Однако упырь его опередил. «Вот ты как!» – хищно визгнул он и в мгновение ока очутился на Гришиной тумбочке. Станислав Сергеич только для броска изготовился, а верткий упырь уже схватил солидных размеров помидор и запустил в своего гонителя. Помидор описал в воздухе яркую красную кривую и впомидорился прямо в лоб Тропотуну. Перед глазами словно взорвалась сигнальная ракета, ослепила, отбросила куда-то, он, кувыркаясь полетел в неизвестность и…
И оказался на запруженной народом площади. Была ночь. Окружавшие его со всех сторон люди держали в руках зажженные свечи. Слева, в перекрещивающихся лучах прожекторов, над площадью возвышался уже знакомый Станиславу Сергеичу памятник Великому Фарисею. Справа… Справа находился ультрасовременного вида храм из цветного стекла и бетона, который был ярко освещен изнутри.
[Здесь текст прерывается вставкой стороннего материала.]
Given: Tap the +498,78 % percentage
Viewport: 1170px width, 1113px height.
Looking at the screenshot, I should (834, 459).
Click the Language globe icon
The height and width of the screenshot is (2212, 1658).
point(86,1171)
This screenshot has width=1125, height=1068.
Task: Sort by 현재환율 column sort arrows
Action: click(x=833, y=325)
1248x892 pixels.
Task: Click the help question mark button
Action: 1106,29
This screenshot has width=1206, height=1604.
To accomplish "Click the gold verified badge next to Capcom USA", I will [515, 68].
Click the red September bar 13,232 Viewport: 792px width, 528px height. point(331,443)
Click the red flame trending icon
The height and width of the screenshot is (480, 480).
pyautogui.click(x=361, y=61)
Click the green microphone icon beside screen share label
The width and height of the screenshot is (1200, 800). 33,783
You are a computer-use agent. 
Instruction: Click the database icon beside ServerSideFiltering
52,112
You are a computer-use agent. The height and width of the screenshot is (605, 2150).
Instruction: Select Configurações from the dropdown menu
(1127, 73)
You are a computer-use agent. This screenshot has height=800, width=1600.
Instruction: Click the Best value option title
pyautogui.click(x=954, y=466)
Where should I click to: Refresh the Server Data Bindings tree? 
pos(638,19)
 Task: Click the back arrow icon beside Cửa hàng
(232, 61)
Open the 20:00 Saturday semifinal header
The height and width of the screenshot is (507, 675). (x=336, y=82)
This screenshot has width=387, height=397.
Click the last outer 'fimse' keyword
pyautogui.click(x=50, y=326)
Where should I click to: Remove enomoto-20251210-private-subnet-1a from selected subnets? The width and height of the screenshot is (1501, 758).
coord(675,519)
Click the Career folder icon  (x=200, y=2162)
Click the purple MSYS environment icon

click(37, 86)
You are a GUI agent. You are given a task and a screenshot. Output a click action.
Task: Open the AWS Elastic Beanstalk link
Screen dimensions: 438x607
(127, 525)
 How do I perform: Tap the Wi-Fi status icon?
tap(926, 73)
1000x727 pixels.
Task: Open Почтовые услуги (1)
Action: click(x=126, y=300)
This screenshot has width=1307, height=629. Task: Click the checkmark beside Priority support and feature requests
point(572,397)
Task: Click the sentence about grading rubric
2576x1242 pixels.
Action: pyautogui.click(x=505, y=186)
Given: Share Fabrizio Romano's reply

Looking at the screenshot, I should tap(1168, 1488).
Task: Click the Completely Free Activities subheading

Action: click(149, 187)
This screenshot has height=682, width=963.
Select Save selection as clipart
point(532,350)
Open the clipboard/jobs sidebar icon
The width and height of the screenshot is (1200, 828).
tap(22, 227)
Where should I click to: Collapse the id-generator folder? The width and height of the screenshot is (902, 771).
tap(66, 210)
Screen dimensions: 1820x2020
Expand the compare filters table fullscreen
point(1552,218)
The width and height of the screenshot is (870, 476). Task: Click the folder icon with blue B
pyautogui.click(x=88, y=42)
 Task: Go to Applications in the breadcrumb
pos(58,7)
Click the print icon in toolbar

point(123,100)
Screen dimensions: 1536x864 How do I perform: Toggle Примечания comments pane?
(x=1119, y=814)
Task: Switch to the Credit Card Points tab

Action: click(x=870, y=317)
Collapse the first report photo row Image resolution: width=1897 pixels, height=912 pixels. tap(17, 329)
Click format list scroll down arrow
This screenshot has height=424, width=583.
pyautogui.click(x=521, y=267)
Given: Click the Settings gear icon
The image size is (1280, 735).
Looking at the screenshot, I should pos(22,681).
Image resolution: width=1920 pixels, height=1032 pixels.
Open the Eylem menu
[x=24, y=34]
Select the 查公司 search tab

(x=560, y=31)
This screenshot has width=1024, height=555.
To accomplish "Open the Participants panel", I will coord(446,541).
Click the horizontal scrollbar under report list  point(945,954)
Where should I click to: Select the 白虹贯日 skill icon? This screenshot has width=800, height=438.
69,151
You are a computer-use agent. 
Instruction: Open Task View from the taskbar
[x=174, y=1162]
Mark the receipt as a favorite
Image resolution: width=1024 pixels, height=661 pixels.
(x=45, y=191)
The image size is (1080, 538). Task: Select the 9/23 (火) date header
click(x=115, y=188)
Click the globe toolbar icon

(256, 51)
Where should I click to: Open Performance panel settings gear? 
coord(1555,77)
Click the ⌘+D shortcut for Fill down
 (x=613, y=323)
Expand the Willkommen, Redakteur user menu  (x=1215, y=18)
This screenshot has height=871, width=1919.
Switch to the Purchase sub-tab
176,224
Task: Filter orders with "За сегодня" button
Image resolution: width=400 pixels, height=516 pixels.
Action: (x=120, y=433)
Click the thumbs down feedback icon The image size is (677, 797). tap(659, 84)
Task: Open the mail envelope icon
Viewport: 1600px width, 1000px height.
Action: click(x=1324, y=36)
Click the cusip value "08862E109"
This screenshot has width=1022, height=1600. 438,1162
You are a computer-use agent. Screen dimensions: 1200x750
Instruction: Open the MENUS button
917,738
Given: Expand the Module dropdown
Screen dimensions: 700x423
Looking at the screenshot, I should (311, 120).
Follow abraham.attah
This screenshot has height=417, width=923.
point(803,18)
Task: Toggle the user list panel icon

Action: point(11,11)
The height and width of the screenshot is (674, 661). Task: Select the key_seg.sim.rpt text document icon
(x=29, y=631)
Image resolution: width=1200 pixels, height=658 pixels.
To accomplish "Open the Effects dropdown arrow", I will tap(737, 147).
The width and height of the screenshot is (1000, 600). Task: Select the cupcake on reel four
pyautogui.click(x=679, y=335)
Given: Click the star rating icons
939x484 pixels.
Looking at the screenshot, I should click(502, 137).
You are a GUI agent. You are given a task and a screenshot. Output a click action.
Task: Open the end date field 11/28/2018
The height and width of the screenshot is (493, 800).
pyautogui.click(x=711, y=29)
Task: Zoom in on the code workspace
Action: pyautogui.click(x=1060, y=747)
Именно к воротам храма двигалась вся бесконечная толпа, а вместе с нею и зажатый со всех сторон Тропотун.
Внутри было жарко и стоял неумолчный гул. Неудержимо возносились вверх разноцветные стены, отделанные какими-то неизвестными Тропотуну материалами. На них были выложены мозаичные панно, которые изображали… изображали… Да не может этого быть!.. Мысленно воскликнул Тропотун, потому что сверкающие панно представляли его, Тропотуна, в различные моменты жизни. Вот он произносит речь на Художественном совете… Вот благословляет Регину и Веру… Нет, не может быть… Не поверил он собственным глазам и тихонько спросил идущего рядом мужчину, облаченного в какую-то длинную хламиду: «Кто это?» – и осторожно указал на радужное панно. «О, вы приезжий? – заулыбался тот целой серией переходящих одна в другую улыбок. – На стенах храма запечатлен родоначальник нашей веры, непревзойденный и великолепный фарисей Тропотун. Сегодня вам повезло – мы отдаем дань памяти основателю религии этим незабываемым Праздником Фарисея. Так воздайте же вместе со всеми нами хвалу Великому Тропотуну, чьими адептами люди пребудут ныне, присно и во веки веков… Аминь! – Он радостно облобызал несведущего гостя, снял со своей шеи миниатюрный образок с изображением Тропотуна и со слезами умиления надел его на шею совершенно обалдевшему Станиславу Сергеичу.